## What is needed:
How many of the lines below contain the string "cell", with case counting? Reply with the number alone.

** start of Supplied records **

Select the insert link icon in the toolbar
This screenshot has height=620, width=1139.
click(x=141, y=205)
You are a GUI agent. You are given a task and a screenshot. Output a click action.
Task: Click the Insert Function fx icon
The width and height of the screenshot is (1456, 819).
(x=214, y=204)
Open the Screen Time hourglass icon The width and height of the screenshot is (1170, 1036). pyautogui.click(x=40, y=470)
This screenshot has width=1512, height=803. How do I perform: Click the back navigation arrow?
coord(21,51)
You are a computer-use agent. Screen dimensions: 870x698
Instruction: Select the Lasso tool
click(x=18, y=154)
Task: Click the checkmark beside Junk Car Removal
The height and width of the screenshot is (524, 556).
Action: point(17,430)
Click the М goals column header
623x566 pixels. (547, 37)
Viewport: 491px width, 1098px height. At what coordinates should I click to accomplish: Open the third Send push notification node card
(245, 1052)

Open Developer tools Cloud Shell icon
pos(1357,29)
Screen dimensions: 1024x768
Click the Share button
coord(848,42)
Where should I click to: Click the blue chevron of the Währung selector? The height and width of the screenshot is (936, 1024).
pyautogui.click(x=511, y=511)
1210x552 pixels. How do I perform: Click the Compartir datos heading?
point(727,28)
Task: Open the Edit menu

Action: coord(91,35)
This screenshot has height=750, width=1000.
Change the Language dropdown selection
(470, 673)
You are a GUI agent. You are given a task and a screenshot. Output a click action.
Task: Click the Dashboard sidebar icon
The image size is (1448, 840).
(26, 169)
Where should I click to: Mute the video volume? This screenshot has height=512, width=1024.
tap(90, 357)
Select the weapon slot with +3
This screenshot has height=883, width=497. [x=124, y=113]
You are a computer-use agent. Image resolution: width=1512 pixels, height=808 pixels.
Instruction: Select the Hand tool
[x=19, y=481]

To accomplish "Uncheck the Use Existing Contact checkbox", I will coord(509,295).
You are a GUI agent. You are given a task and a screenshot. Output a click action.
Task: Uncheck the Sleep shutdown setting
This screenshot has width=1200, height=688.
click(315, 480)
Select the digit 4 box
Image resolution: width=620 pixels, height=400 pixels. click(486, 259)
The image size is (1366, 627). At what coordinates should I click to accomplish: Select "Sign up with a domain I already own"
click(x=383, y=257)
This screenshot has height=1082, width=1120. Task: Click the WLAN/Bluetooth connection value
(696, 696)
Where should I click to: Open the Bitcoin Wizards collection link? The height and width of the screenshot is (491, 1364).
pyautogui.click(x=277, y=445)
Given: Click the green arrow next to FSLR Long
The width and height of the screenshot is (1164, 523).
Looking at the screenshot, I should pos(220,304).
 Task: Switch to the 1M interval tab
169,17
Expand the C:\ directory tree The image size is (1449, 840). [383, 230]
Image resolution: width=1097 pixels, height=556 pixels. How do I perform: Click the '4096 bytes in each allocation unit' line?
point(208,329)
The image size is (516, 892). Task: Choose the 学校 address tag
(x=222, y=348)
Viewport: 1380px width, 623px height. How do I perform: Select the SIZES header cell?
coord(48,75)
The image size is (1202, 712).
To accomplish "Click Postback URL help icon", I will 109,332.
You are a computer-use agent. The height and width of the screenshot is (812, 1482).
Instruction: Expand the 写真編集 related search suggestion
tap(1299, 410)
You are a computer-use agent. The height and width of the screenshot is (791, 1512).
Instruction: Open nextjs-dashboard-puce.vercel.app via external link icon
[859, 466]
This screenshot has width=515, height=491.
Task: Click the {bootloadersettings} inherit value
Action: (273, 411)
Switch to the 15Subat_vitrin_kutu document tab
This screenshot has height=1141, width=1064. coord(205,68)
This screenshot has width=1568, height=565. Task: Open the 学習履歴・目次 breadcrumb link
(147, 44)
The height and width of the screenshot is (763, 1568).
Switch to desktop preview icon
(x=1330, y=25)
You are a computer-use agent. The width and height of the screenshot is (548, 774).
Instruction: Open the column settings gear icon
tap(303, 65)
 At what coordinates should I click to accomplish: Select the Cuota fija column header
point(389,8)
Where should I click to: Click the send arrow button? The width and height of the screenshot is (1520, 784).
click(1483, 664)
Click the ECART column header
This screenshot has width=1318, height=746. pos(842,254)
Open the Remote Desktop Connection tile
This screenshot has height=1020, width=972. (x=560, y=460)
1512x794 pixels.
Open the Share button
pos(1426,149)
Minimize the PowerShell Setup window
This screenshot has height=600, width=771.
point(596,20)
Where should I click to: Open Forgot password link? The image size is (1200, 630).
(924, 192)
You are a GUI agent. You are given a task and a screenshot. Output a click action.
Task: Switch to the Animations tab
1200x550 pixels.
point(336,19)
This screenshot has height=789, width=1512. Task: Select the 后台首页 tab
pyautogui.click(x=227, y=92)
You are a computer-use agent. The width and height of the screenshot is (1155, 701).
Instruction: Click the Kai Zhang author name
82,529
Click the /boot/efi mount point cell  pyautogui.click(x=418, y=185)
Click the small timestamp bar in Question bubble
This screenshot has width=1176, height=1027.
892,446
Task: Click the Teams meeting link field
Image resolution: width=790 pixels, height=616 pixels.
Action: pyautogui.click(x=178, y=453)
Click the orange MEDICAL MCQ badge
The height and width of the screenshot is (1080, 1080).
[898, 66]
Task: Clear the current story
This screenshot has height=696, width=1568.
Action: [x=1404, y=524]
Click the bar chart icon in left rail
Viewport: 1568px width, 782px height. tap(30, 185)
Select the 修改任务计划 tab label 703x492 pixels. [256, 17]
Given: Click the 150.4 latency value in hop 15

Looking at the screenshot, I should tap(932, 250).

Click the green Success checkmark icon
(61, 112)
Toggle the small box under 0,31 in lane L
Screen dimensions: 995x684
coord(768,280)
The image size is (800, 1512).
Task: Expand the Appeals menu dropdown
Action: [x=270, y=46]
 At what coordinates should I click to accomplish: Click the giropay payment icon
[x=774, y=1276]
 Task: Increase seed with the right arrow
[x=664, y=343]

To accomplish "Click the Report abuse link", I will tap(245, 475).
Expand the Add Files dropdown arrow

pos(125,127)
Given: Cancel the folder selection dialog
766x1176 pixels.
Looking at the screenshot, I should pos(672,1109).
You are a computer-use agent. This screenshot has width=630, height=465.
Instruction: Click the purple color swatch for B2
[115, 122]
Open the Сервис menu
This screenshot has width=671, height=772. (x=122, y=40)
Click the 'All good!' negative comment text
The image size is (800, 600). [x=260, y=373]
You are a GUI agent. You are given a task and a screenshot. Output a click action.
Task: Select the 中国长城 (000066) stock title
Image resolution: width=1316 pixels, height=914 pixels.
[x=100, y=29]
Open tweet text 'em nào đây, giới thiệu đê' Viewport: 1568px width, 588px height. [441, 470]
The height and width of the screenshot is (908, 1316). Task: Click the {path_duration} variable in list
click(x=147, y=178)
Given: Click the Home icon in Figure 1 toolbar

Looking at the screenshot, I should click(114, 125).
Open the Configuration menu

** end of Supplied records **

## Task result:
2